Ocorreu de eu saber que não tinha coração. O doutor pediu uns exames. No raio X, havia
algo estranho. O estranho é que não havia algo: o coração. Mais estranho ainda — segundo o
doutor — é que eu continuava vivo.
Como eu estivesse desempregado à época, aceitei o que o doutor ofereceu:
— Hotel, restaurante e lavanderia. Vamos viajar pelo Brasil apresentando o seu caso.
Eu fui. Com todos dizendo que eu deveria ser mesmo sem coração para abandonar assim a
família.
E eu virei atração nacional, fiquei bem de vida, embora nem todo hotel fosse cinco estrelas,
nem toda comida fosse caseira e nem toda roupa fosse bem passada.
Único no Brasil, a inveja espreitava. E de vez em quando aparecia um engraçadinho:
— Dizem que eu também sou sem coração.
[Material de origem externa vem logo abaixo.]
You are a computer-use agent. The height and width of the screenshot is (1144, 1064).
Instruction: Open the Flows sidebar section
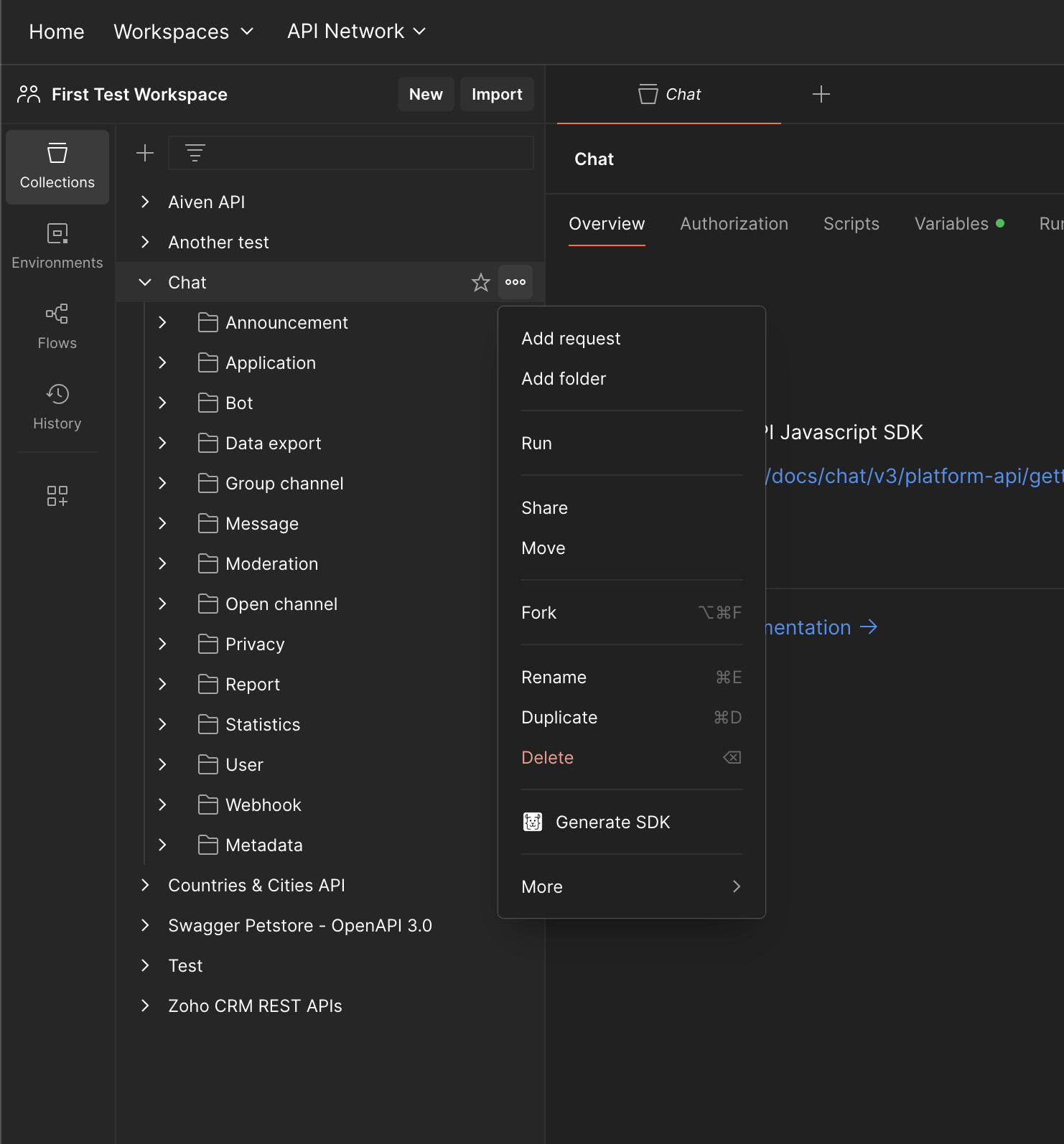(x=57, y=327)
Seu doutor, faça o favor de bater meu raio X.
O doutor, um homem bom, a princípio fazia o exame. Depois o doutor, um homem prático,
começou a desafiar:
— Faço de graça, mas só se você não tiver mesmo coração. Se aparecer o danado no seu
exame, você paga é triplicado.
Isso diminuiu a vontade de muita gente de se certificar se era mesmo tão sem coração quanto
parecia. Mas apareceu um:
— Doutor, eu sinto uma coisa muito estranha no peito. Deve ser falta de coração.
— O problema pode não ser de coração, e sim de falta de juízo.
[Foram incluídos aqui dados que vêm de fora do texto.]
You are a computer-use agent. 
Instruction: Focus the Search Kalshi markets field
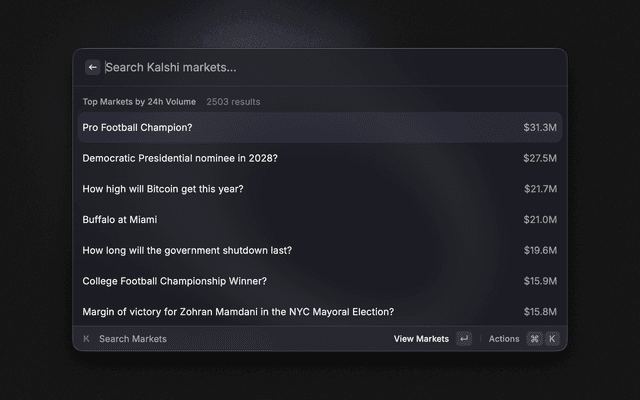pyautogui.click(x=320, y=67)
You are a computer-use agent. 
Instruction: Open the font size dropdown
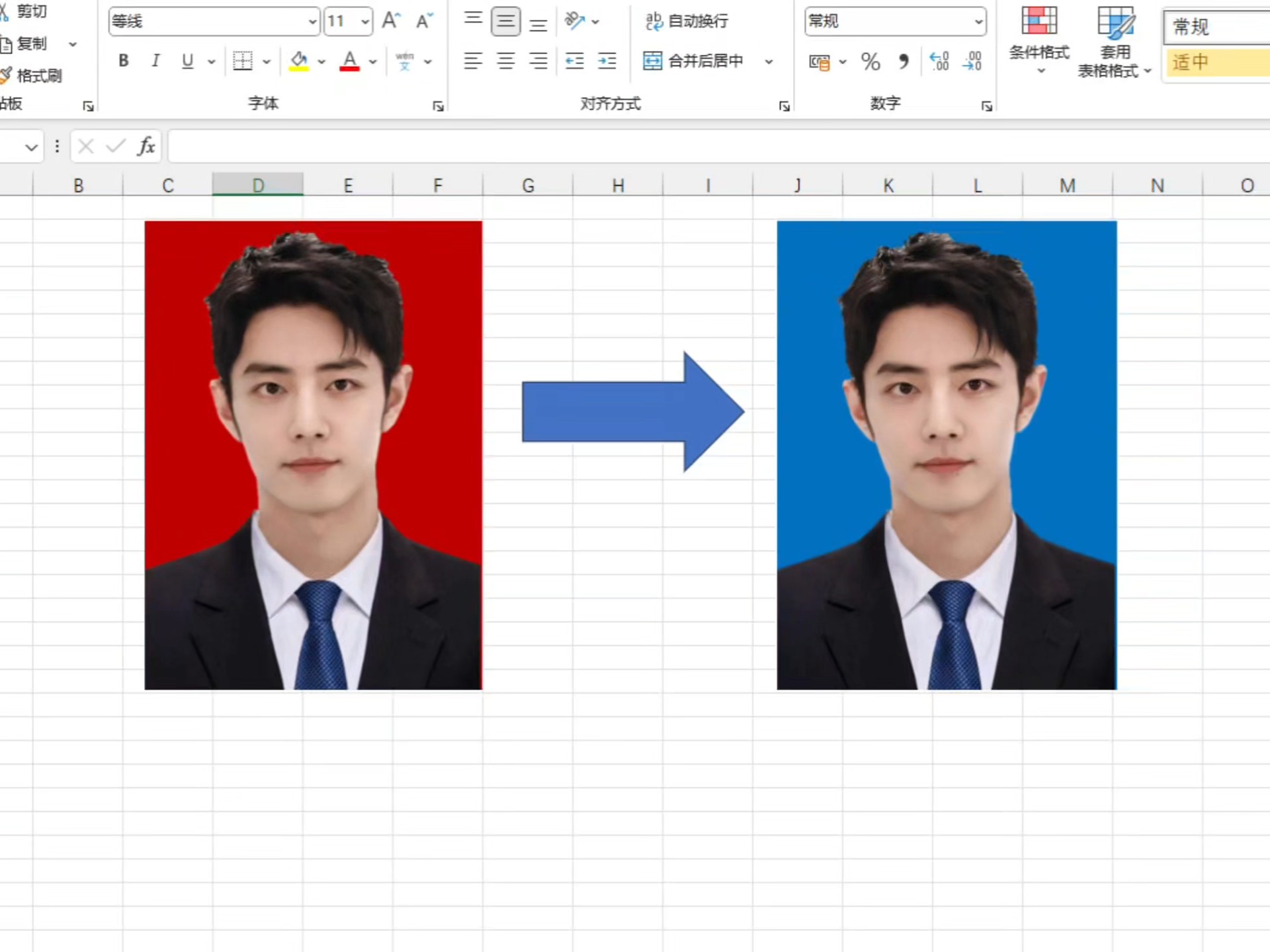click(365, 22)
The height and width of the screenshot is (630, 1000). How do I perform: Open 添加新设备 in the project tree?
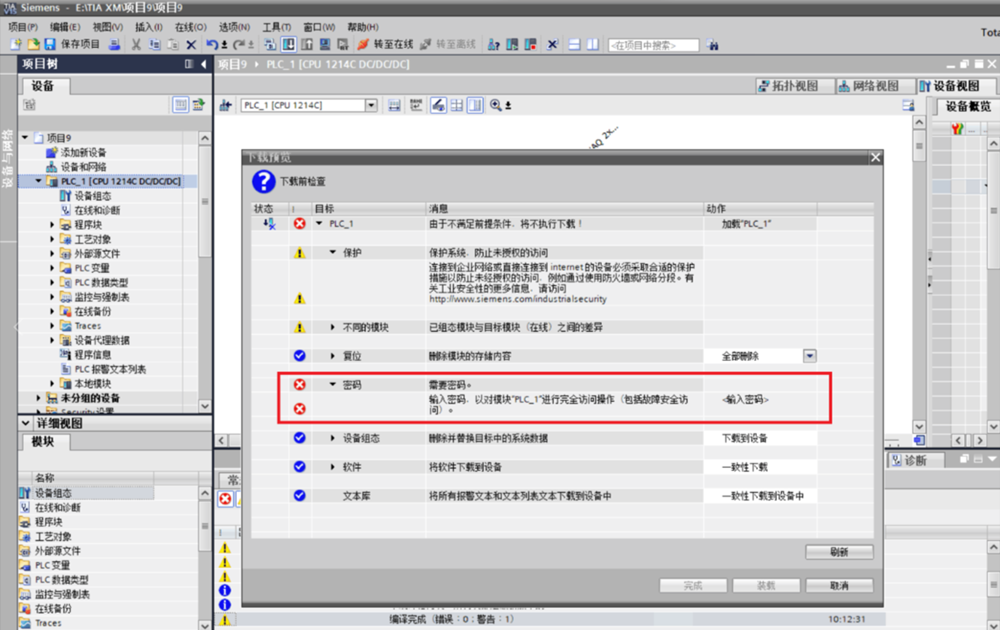click(x=82, y=153)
— Mas faça o exame, doutor.
— Se tiver um coração aí dentro, você vai me pagar o triplo.
— Tá certo, doutor. Eu quero mesmo é saber.
Feito o exame a surpresa:
— Olha, o senhor não precisa pagar, não.
— Então eu estava certo, doutor? Não tenho mesmo coração.
— Você tem coração até demais: são dois. Olhe aqui.
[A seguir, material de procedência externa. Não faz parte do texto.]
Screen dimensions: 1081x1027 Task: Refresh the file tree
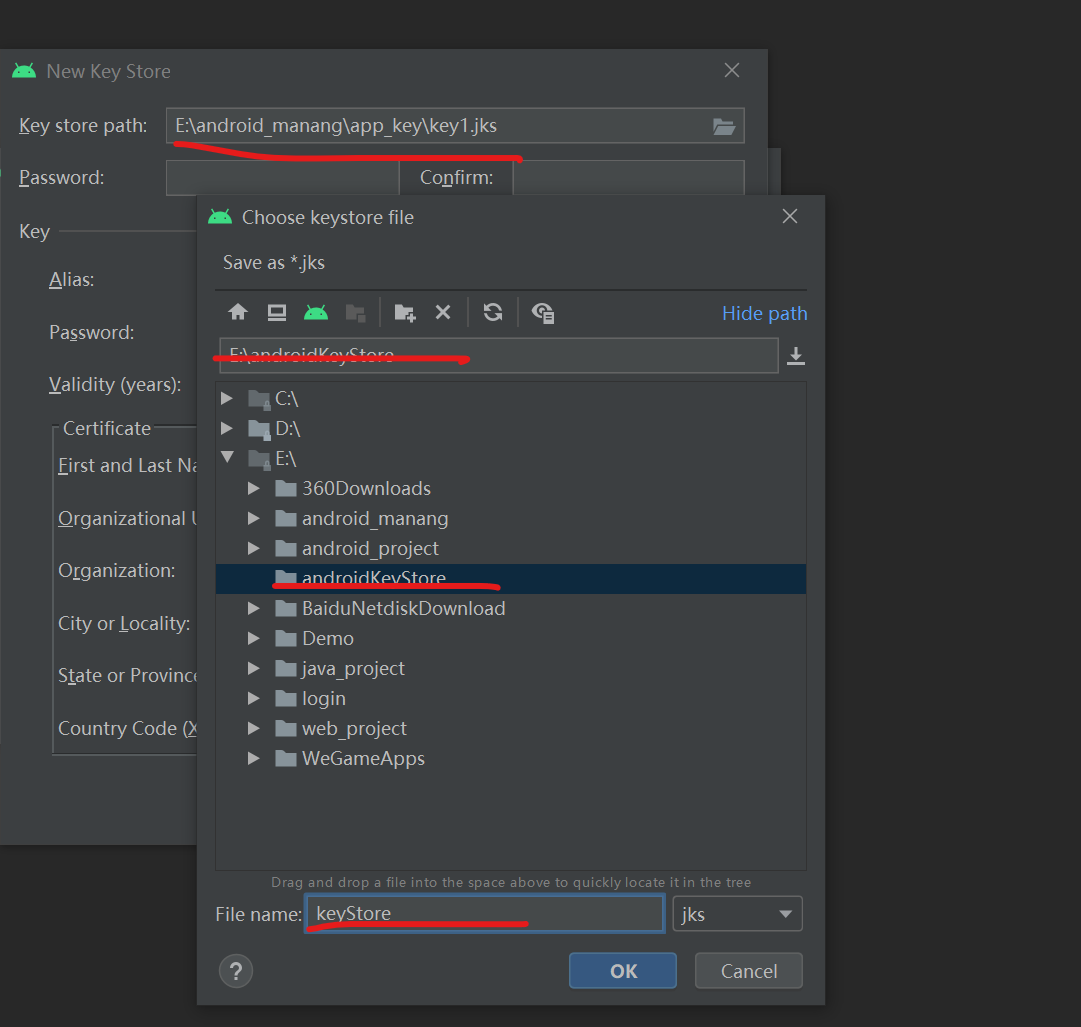click(x=492, y=312)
E o homem viu que o aperto era falta de espaço. Lá estavam dois punhos fechados dentro do
seu peito.
— Uns com tanto, outros com tão pouco — pensei em voz alta.
— É mesmo — rebateu o homem. — Doutor, faça um transplante. Dê meu coração que é
demais para esse amigo que tem de menos.
O doutor, que já estava planejando percorrer o Brasil com duas atrações em vez de uma só,
tentou desconversar:
— Não é assim tão simples, vocês hão de convir que é preciso avaliar compatibilidade
cardiovascular, envergadura do peito, cor e textura do sangue, ascendência milenar, fatores
astrológicos, mandamentos espirituais e desígnios divinos.
— Você já ganhou muito dinheiro às minhas custas, doutor — eu intervim. — Agora é hora de
retribuir: aceite a sugestão desse homem.
O doutor, que era mesmo um bom homem, iniciou os exames e pasmou com os resultados:
— Mas esse coração aí que está no peito dele é, na verdade, seu.
— Como assim, doutor? — perguntamos ao mesmo tempo.
— Tamanho, tipo sanguíneo, DNA... tudo combina. Agora eu quero é saber como foi que seu
coração foi parar dentro do peito dele.
— Deixemos a curiosidade pra lá. Se o coração é dele, eu devolvo.
— E se é meu mesmo, eu recebo.
— Se é assim, eu faço o transplante.
Feita a operação, voltei para a minha cidade e família. E trouxe junto meu amigo, o guardião
dos meus sentimentos. Quando ele sente saudade do dele meu coração, eu lhe dou um
abraço, encostando meu peito no seu.